Praktische Konsequenzen für Käufer und Interessenten
Für Käufer bedeutet das Urteil: Wer ein Exposé anfordert und AGB akzeptiert, geht einen rechtsverbindlichen Vertrag ein. Es ist keineswegs risikolos, die Informationen an Ehepartner, Familienmitglieder oder eigene Gesellschaften weiterzureichen, wenn diese dann den Kaufvertrag abschließen.
Insbesondere müssen Interessenten damit rechnen, dass:
- die Nutzung von „Strohmannkonstruktionen“ keine sichere Möglichkeit ist, Maklerprovision zu umgehen,
- Verstöße gegen Weitergabeverbote eine Vertragsstrafe auslösen können,
- pauschale und unkonkrete Ausreden vor Gericht regelmäßig nicht ausreichen, um der Zahlungspflicht zu entgehen.

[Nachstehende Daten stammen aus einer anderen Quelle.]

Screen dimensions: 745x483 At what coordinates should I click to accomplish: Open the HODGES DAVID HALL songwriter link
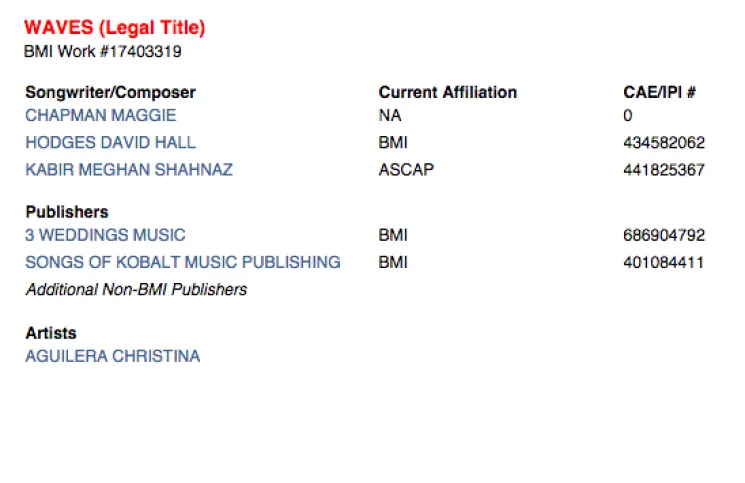point(110,143)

Fazit: Deutliches Signal gegen Provisionsumgehung
Das Urteil des Landgerichts München II sendet ein klares Signal: Makler dürfen sich vertraglich gegen Provisionsumgehungen absichern, und wirksam formulierte Vertragsstrafenklauseln sind im Rahmen der AGB-rechtlichen Grenzen zulässig. Die Entscheidung zeigt zugleich, dass Gerichte die wirtschaftliche Realität ernst nehmen: Wenn eine dem Kunden nahestehende Gesellschaft das Objekt erwirbt und dies auf den vom Makler vermittelten Informationen beruht, kann der Kunde zur Zahlung der vereinbarten Provision verpflichtet sein.
Für Makler bedeutet dies: Sorgfältige Vertragsgestaltung, klare Provisionsklauseln und ein durchdachtes AGB-Konzept zahlen sich aus. Für Käufer gilt: Wer Maklerleistungen in Anspruch nimmt und Exposés erhält, sollte die vertraglichen Pflichten ernst nehmen – die Weitergabe von Unterlagen an Angehörige oder eigene Gesellschaften kann im Ergebnis genauso teuer werden wie ein eigener Erwerb.